A look at Christie’s lot list shows that the main photos sold sell for a much higher value than expected are those of Apollo astronauts. One photograph of astronaut and test pilot Michael Collins alongside Armstrong was expected to go for $3000-$5000. Collins was on the Apollo 11 mission, but he is lesser known since he was responsible for controlling the lunar module if they had to leave the other astronauts behind. It ended up selling for 5x its estimated price at $25,000. This is as opposed to Mercury program memorabilia, which generally sold for the estimated price. To illustrate this trend, you can see that the photo Mercury Aviators, signed by 3 Mercury astronauts, sold for $2000.
Although the Timeline Book didn’t sell, the Apollo 11 Mission Report did for $20,000. NASA’s website has a PDF version of this available. It evaluates each step to the Apollo 11 mission, yet it doesn’t have the same value of having been on the moon.

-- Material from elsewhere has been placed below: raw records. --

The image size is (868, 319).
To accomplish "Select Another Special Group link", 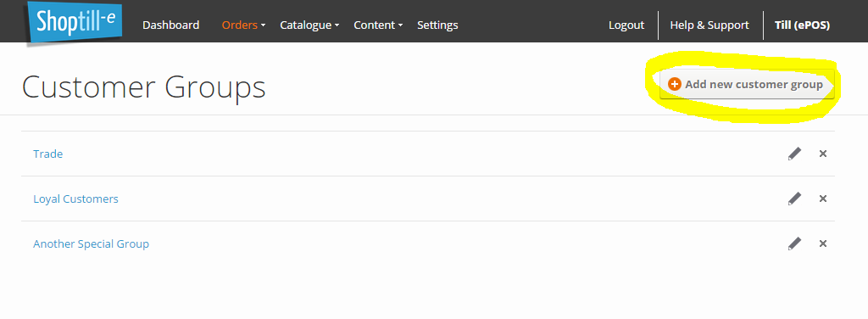I will [x=91, y=243].
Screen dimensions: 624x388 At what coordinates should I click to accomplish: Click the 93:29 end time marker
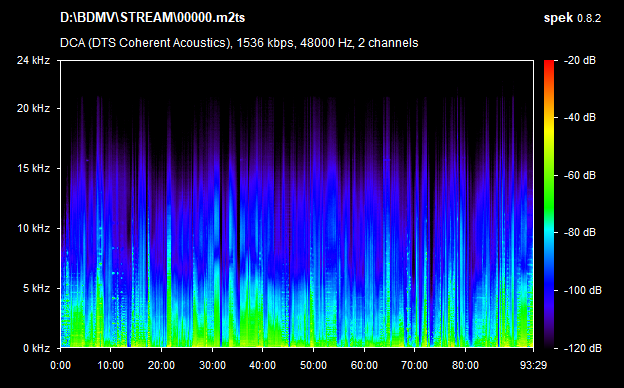[x=533, y=365]
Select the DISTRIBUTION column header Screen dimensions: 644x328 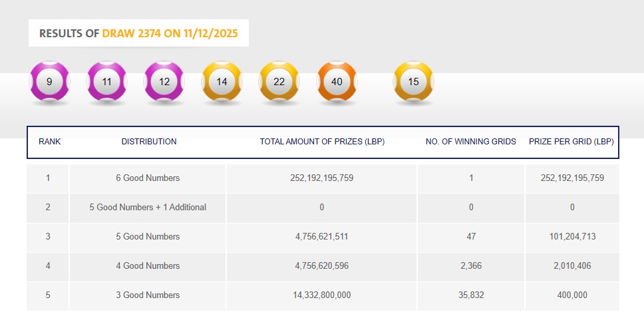(x=149, y=142)
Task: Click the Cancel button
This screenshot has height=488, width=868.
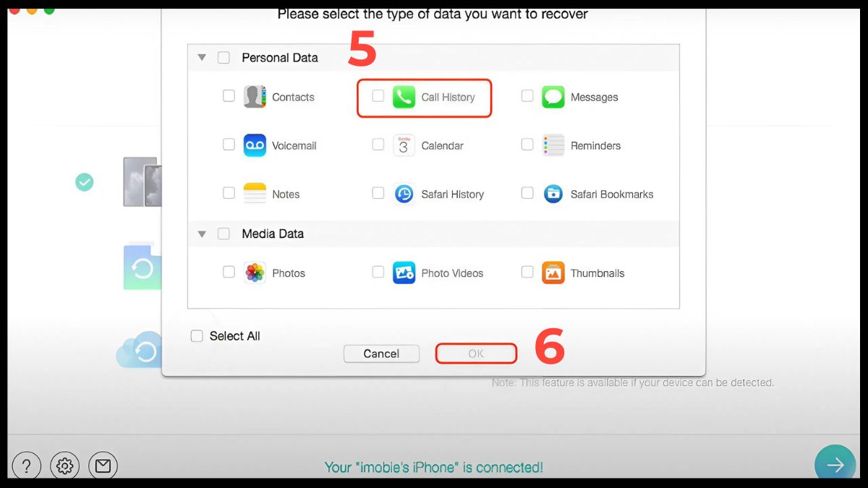Action: (381, 354)
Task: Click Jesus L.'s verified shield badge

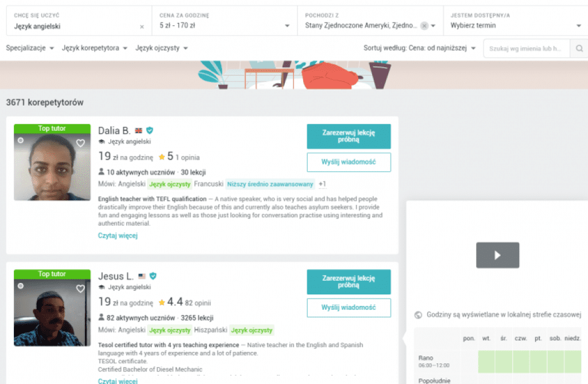Action: click(x=153, y=276)
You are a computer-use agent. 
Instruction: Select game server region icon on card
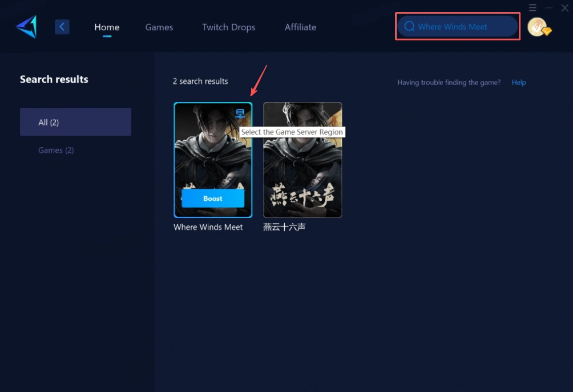[241, 114]
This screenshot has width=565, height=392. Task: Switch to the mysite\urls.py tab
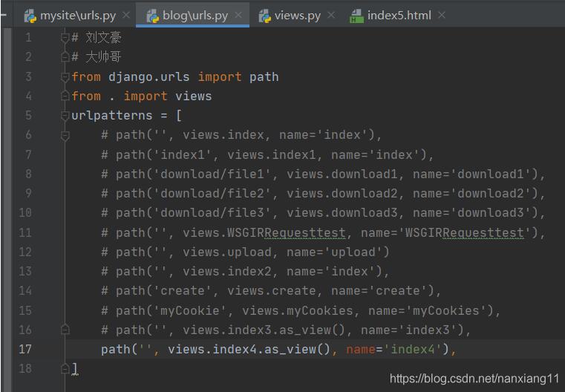(x=78, y=15)
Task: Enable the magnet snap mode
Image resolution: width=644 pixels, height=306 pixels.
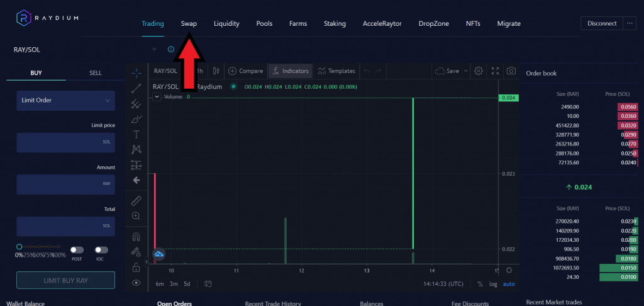Action: (x=136, y=237)
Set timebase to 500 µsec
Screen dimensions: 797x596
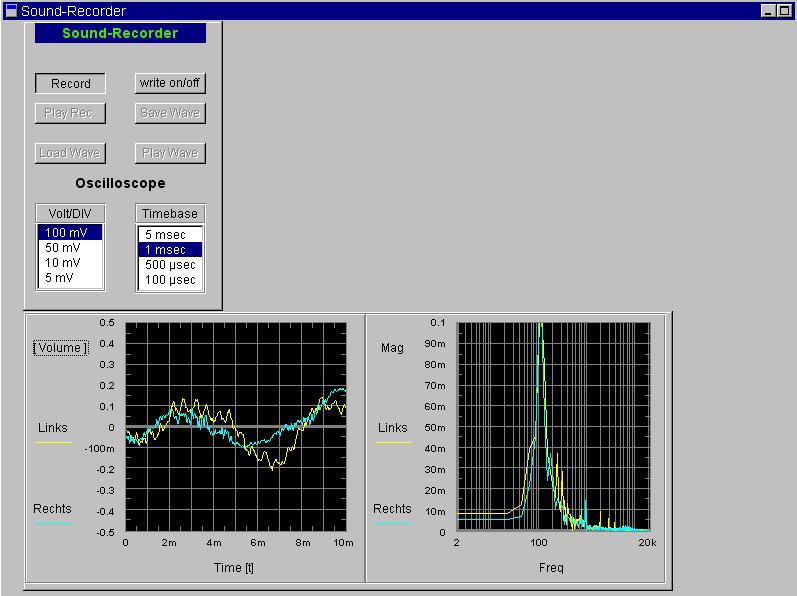click(170, 265)
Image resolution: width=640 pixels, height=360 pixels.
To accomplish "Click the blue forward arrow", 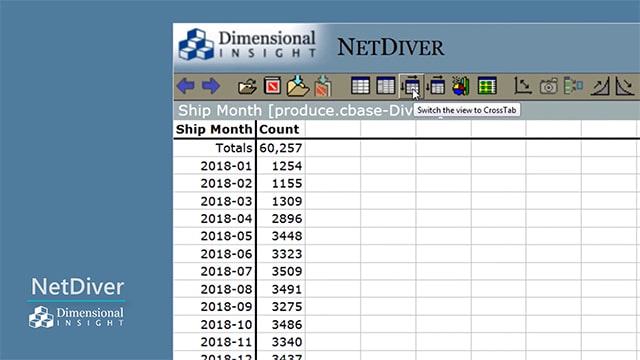I will tap(211, 86).
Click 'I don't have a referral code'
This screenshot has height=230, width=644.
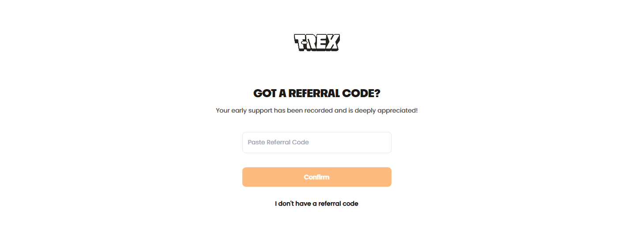click(316, 204)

Astronauts Selling Space Items
When Aldrin originally gave up the book in Goldberg’s 2007 Space Sale, it was auctioned for $220,000. In 2012, Congress created a law that granted Mercury, Gemini, and Apollo mission astronauts full ownership rights to items they brought back from space. This meant more items could be sold, and Aldrin issued a statement to CollectSpace in 2013 stating that he would not sell anymore of his memorabilia, adding,”
“I intend to pass a portion of these items on to my children and to loan the most important items for permanent display in suitable museums around the country.”

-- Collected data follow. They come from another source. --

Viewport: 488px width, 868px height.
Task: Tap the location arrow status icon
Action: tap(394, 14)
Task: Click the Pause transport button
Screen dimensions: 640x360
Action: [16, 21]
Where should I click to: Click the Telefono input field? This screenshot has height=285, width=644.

Aldrin proceeded to accept one more auction in 2017 to support his nonprofit, Share Space Foundation, which included select Apollo 11 items. Yet, one might want to consider purchasing space memorabilia while they can still get it, and before other astronauts decide to keep the final pool of what they have.
Despite Not Selling It Is Still Historical Evidence
Perhaps part of what made the Timeline book hard to appreciate for viewers are that its drawings are very mathematical. Some notes such as “Eating Time” are easy to follow, but other pages show complex formals and codes for what could best be described as, well, rocket science.
Christina Geiger, head of the Books & Manuscripts department in New York’s Christie’s, spoke with GeekWire, saying,
“People collect books because … it’s an object you can hold in your hands, and it connects you to a particular time and place… You hold it, and you feel what it was like at that moment when the human experience just got a little bit bigger.”
Sotheby’s is also auctioning several feats of Apollo 11 memorabilia in celebration of this anniversary. On July 20th, they auctioned 3 tapes of the first walk on the moon. They’re thought to be the only remaining video left from the generation it happened.
Among all the items being auctioned now, the Apollo 11 Lunar Module Timeline Book still stands out as first-hand historical evidence of the inspirational journey to the moon.